Another mammal that one can meet in Oiti, is the wolf (Canis lupus). The population of wolf in Oiti seems to have demonstrated an increase during the last 10 years, following a return course that begun in the 1980s decade.  According to a recent survey (2012), it is estimated that nowadays there are 1-2 reproductive packs of wolves with territories that extend to the wider area of Mt Oiti, creating a small but permanent population that consists of few individuals of the species. The wolf’s reappearance is initially related with the amelioration of the legal framework concerning the protection of the species, since its bounty as a harmful species has ceased since 1981, while since 1992 it has been included in the species of the Directive 92/43/EEC. The restriction of human activities (such as mountainous cultivations) in its distribution areas, as well as the decrease of the big number of cattle of intensive cattle-breeding  have also contributed to its reappearance. Moreover, the wolf has a quite high reproductive potential and a special ability to settle in new areas through the dispersion in big distances, after finding the proper habitat and adequate food.

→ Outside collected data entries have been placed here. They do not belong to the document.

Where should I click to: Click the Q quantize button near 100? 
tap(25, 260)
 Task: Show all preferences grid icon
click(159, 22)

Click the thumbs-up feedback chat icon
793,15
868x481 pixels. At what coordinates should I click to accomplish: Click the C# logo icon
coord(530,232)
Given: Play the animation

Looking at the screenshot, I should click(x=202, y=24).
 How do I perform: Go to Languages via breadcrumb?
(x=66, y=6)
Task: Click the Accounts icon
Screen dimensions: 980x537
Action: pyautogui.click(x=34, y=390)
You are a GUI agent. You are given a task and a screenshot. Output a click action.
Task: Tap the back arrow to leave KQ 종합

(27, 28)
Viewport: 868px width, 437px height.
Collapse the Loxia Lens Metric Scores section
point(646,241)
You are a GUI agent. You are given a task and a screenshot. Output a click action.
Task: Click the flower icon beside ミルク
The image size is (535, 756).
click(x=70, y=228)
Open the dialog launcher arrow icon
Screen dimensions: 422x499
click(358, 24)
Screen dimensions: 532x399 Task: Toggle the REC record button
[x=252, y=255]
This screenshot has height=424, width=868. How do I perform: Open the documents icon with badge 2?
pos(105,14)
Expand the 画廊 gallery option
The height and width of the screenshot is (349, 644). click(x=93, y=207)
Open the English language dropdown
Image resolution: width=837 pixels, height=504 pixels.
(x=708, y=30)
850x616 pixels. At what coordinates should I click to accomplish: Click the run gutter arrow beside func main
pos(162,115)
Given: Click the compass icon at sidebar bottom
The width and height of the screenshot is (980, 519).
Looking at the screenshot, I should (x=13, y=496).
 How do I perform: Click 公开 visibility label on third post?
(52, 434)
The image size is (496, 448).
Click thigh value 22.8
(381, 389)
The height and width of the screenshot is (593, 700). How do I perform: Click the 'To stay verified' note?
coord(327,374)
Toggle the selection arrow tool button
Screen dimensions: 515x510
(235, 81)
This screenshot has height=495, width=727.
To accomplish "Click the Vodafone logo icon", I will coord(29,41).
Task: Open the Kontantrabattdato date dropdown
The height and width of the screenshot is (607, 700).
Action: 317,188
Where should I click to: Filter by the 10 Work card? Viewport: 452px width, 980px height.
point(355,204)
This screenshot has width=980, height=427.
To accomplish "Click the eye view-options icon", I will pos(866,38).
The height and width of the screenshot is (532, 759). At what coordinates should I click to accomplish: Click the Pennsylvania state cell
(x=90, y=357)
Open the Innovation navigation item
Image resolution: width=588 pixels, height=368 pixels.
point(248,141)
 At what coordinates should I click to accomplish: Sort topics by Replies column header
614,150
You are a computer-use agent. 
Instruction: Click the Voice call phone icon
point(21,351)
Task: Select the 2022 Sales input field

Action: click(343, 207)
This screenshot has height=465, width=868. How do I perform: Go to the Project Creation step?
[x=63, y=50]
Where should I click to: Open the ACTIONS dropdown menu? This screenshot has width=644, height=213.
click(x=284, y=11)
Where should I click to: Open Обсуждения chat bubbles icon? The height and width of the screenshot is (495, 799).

The presence of the brown bear (Ursus arctos) in Oiti (a species threatened with extinction in Greece) is also very important, since it forms the south-easternmost point of the species distribution in Greece, but in Europe as well. Oiti has been a quite recently settled area of the species distribution after the period 1991-1995. According to the latest data (2012), the population of the brown bear in Oiti is estimated as rather small, but permanent, with the species being propagated every 3-4 years approximately.